DIRECTIONS | Locate the line that contains "This screenshot has width=493, height=448.". Retype it and every line after it to the end of the records, exactly, but not the pictures.

** Opening GIVEN DATA block **

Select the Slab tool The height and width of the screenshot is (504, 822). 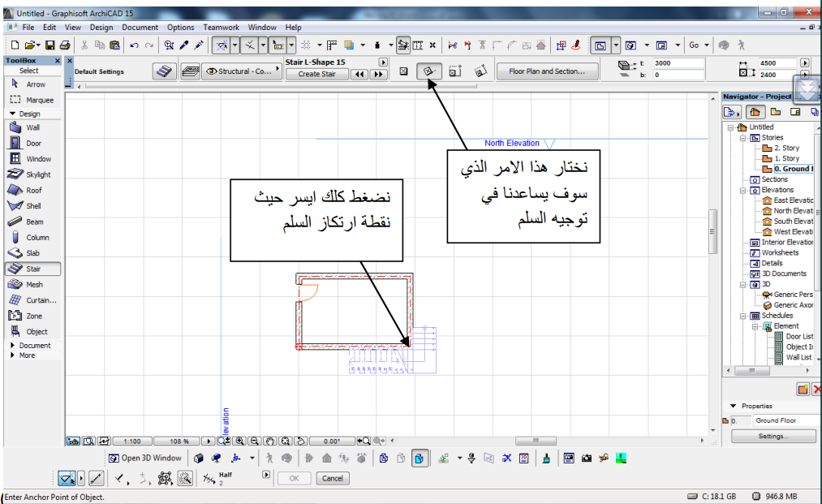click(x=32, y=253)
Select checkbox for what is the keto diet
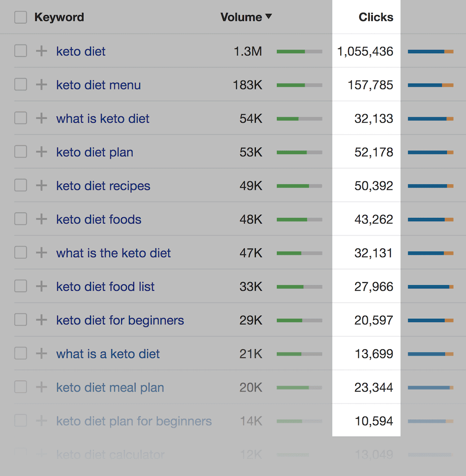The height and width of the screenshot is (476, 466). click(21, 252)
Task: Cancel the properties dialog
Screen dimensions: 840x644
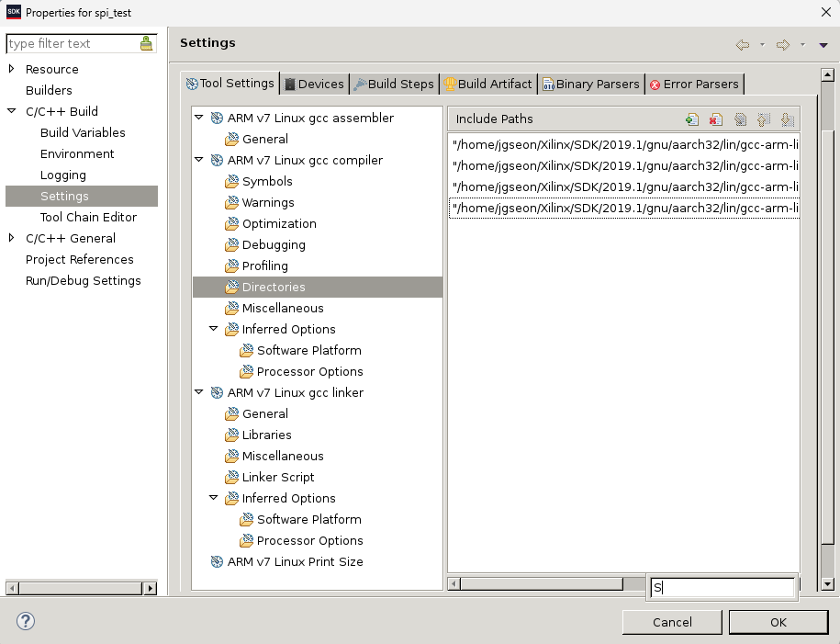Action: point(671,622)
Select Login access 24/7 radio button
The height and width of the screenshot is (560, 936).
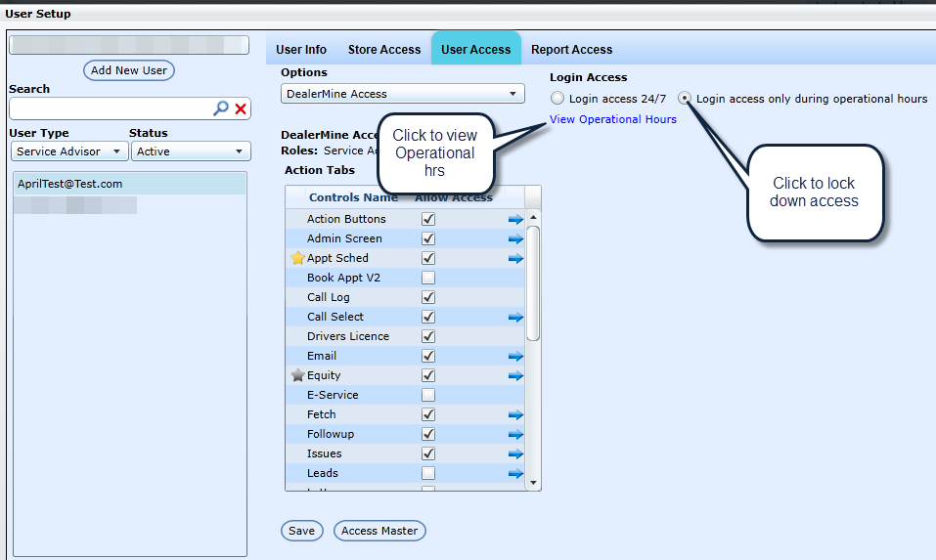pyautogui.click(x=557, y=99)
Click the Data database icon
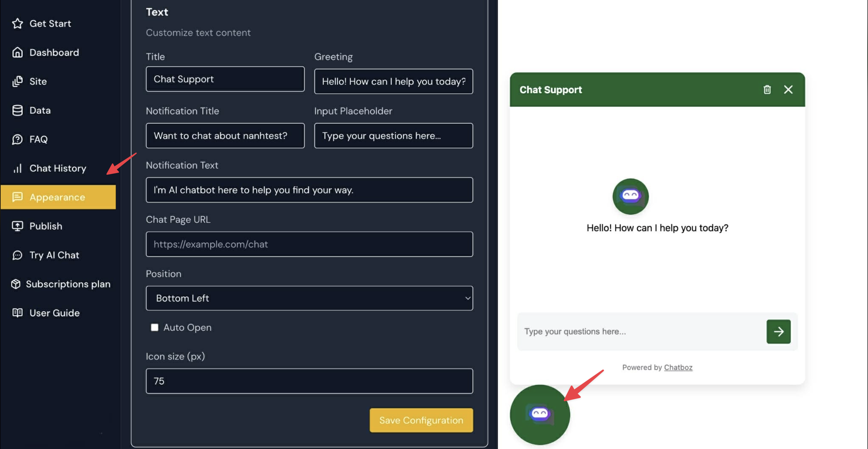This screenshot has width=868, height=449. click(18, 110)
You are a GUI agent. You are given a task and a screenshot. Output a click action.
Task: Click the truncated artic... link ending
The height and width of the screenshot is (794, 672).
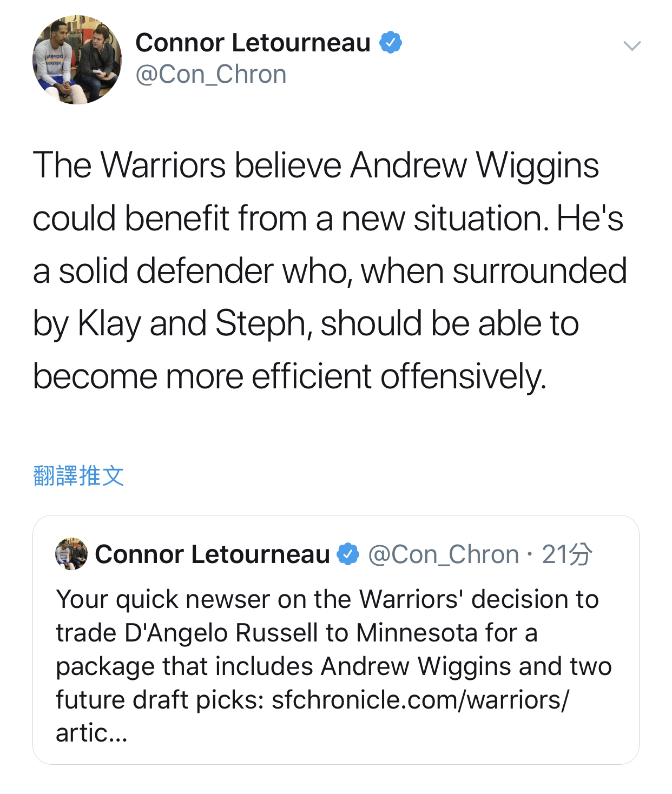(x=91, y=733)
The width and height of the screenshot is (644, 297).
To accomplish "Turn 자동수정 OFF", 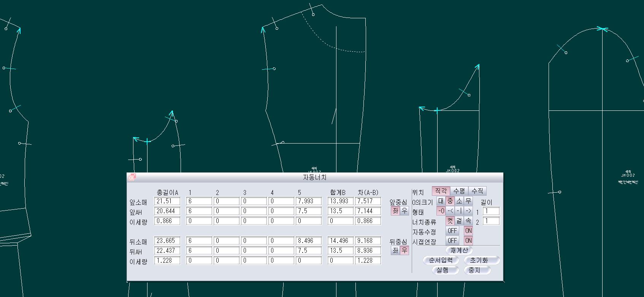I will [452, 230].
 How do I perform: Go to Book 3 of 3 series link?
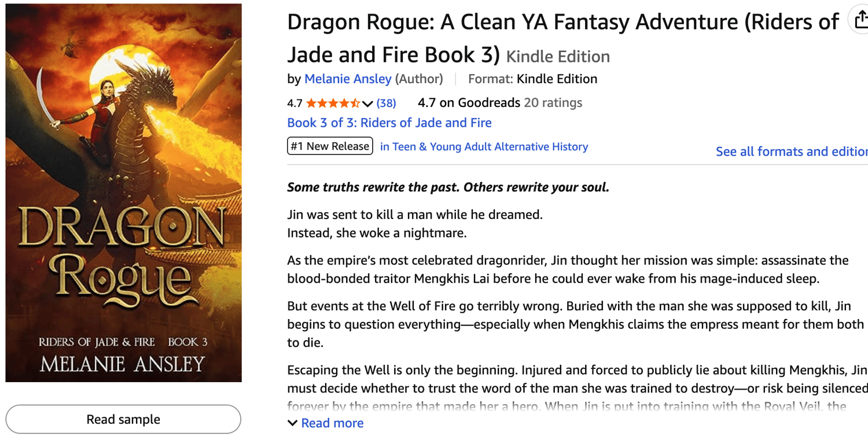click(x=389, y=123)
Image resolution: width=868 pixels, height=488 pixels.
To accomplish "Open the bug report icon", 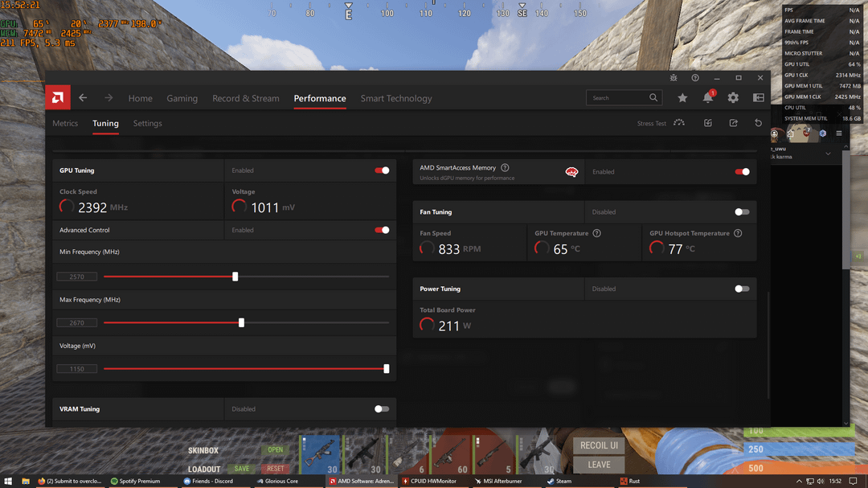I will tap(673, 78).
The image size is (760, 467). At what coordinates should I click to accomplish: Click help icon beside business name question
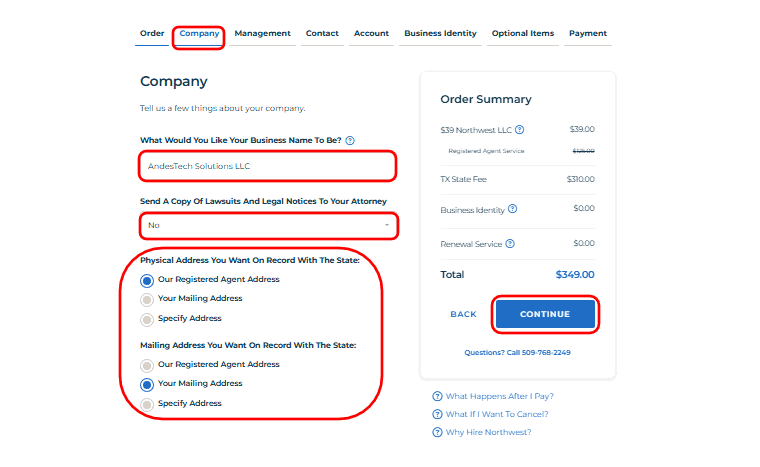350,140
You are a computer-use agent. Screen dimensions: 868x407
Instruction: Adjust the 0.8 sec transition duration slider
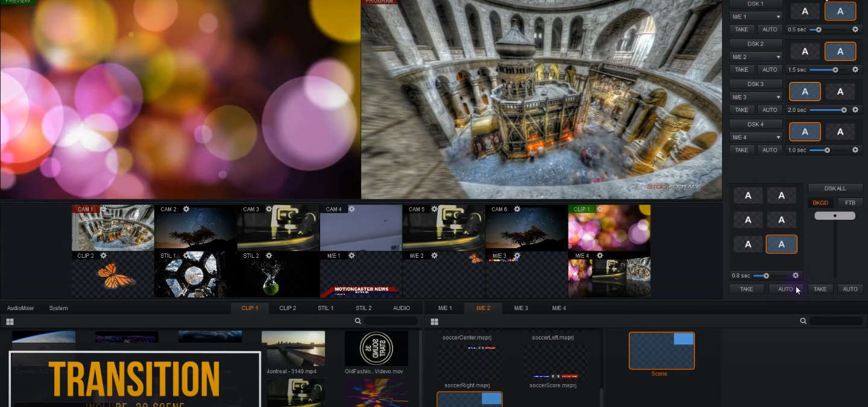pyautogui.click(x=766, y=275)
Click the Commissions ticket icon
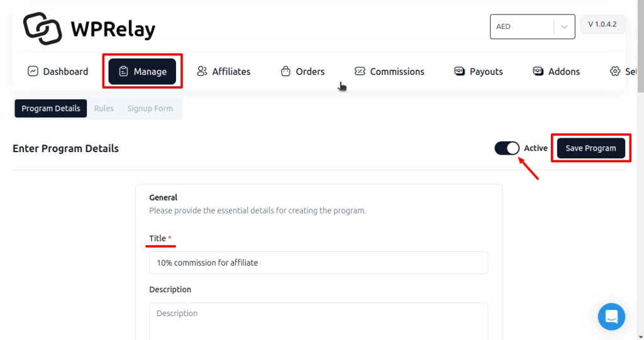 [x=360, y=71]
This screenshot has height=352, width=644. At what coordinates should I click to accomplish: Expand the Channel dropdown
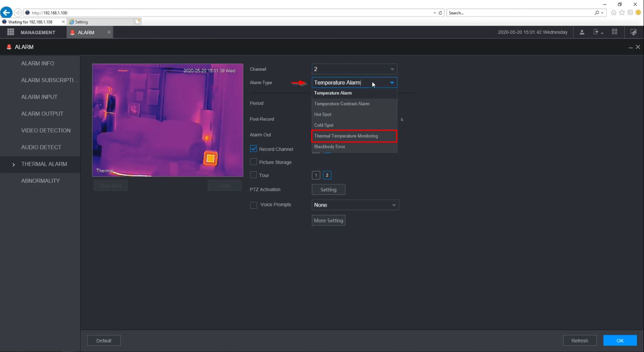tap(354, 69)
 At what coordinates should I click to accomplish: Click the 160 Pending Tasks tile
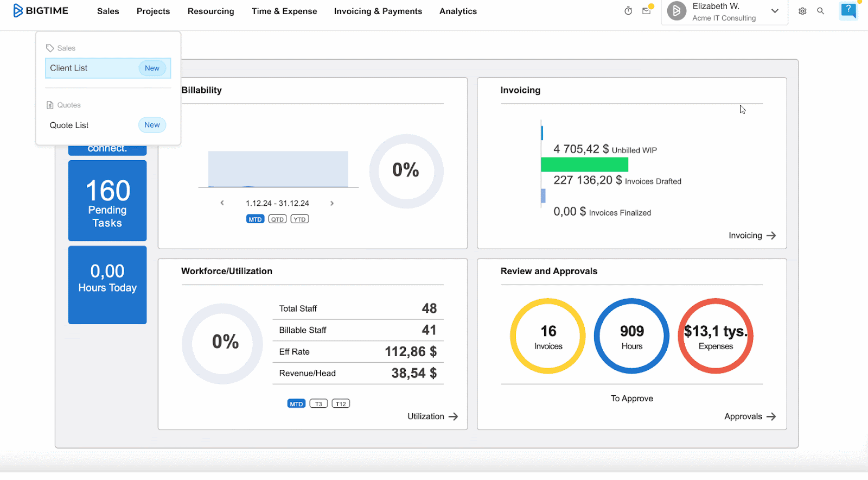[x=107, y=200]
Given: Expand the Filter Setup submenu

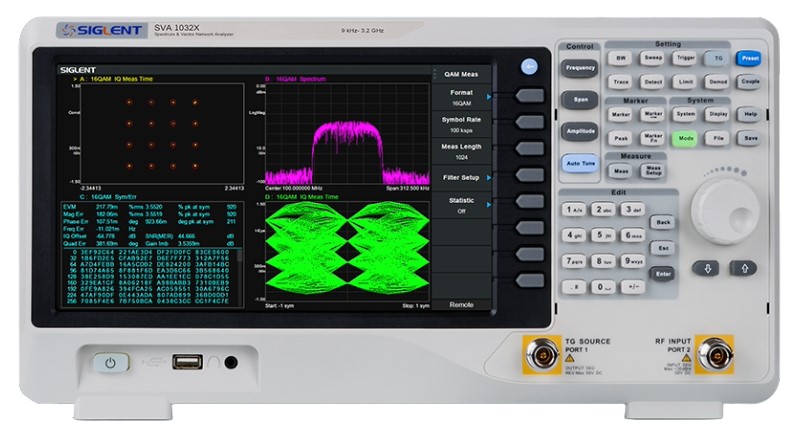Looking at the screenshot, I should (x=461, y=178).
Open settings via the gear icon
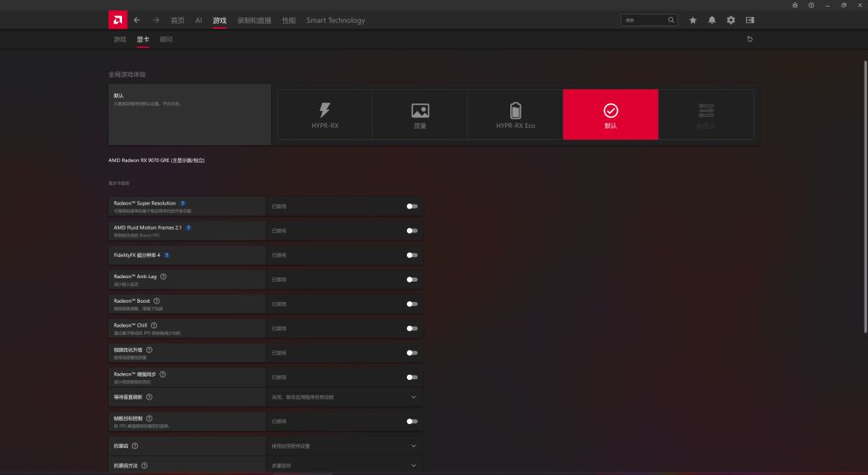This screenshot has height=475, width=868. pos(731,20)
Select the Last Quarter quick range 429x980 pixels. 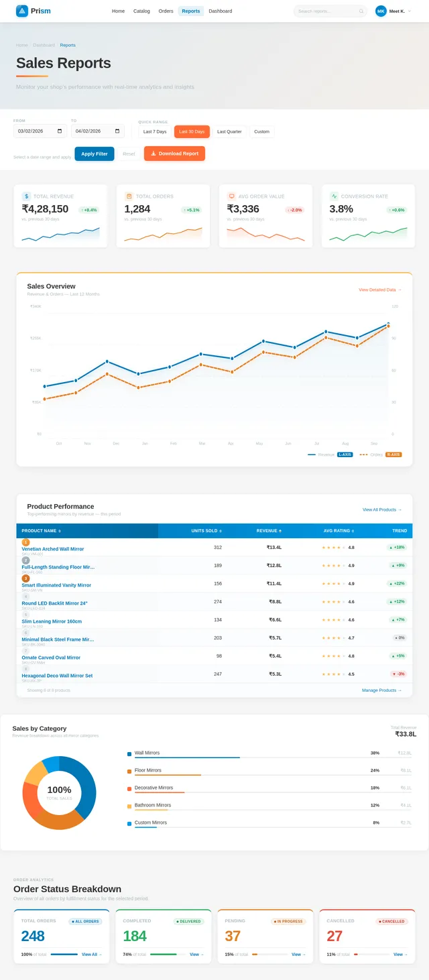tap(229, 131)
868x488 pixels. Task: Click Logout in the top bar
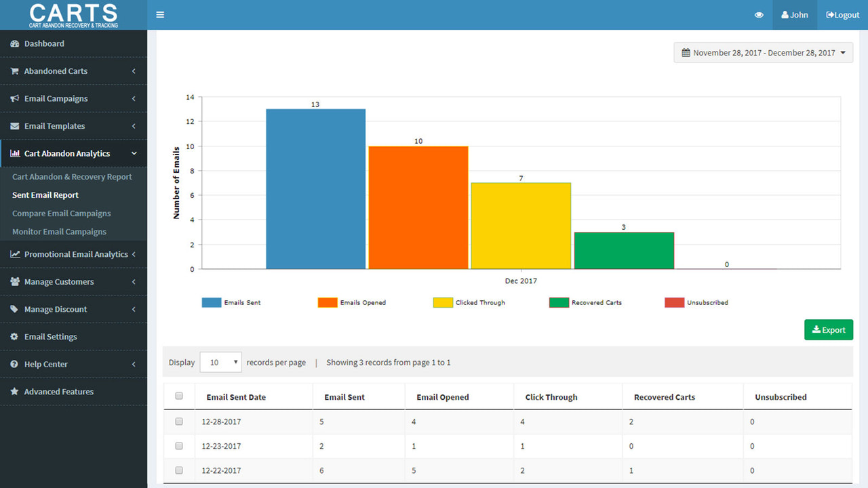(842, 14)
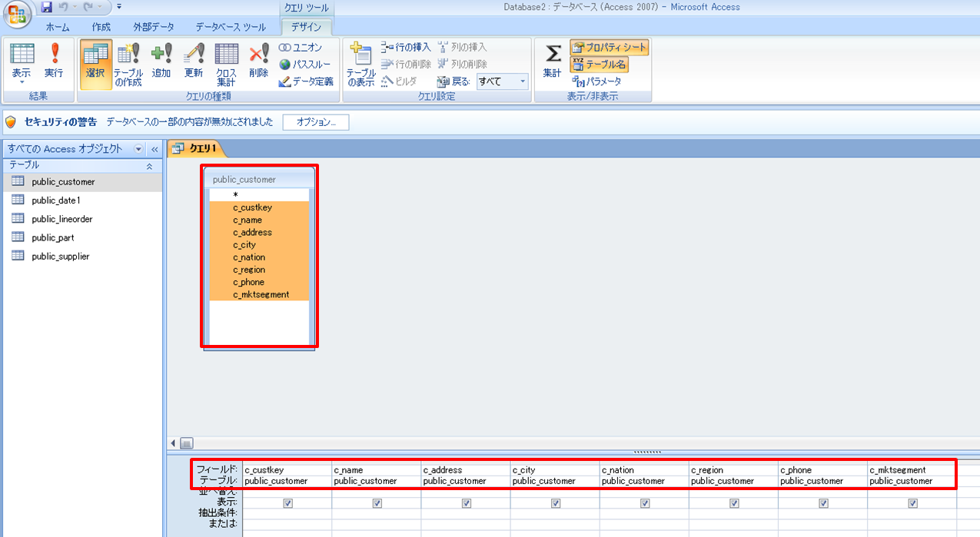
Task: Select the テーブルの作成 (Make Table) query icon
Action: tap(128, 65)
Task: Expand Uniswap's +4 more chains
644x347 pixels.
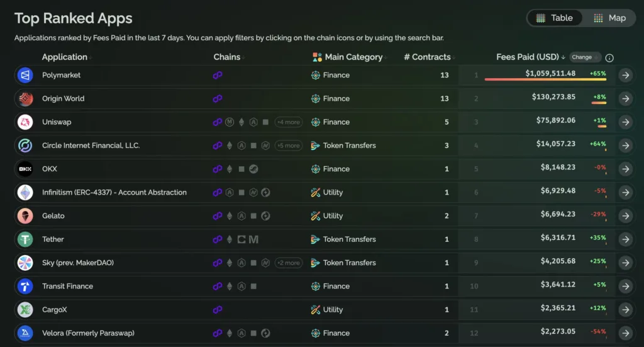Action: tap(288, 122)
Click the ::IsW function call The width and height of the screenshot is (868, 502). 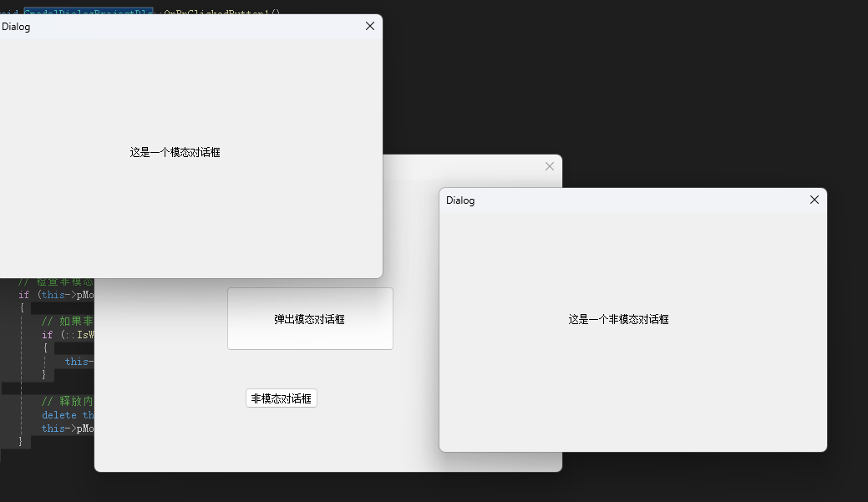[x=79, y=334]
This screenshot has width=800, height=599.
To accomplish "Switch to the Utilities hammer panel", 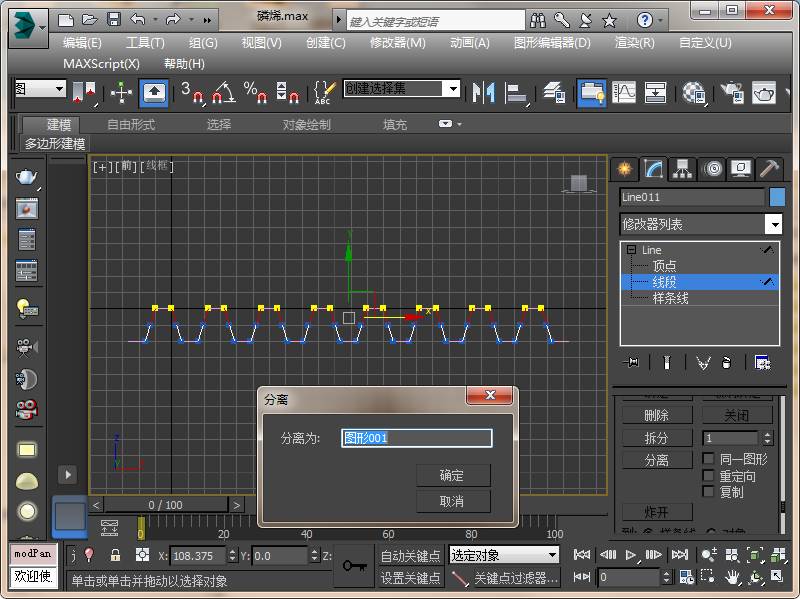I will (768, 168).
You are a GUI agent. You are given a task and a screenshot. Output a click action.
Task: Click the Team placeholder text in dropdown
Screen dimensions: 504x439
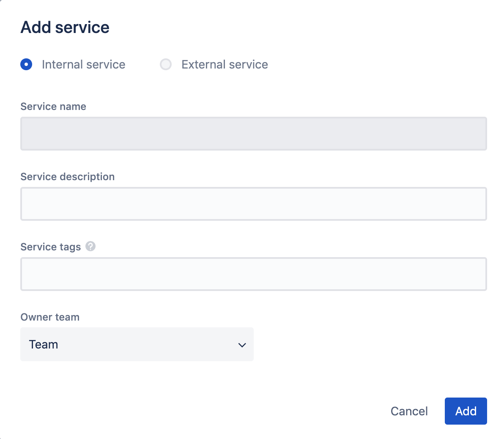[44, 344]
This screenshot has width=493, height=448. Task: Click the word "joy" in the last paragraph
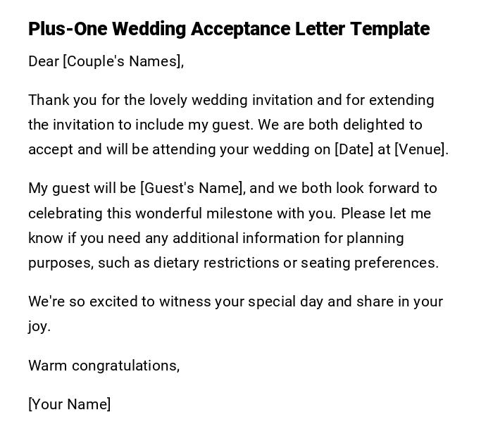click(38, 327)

** Closing GIVEN DATA block **

RESULT BELOW |
This screenshot has width=493, height=448. Task: Click the word "joy" in the last paragraph
click(38, 327)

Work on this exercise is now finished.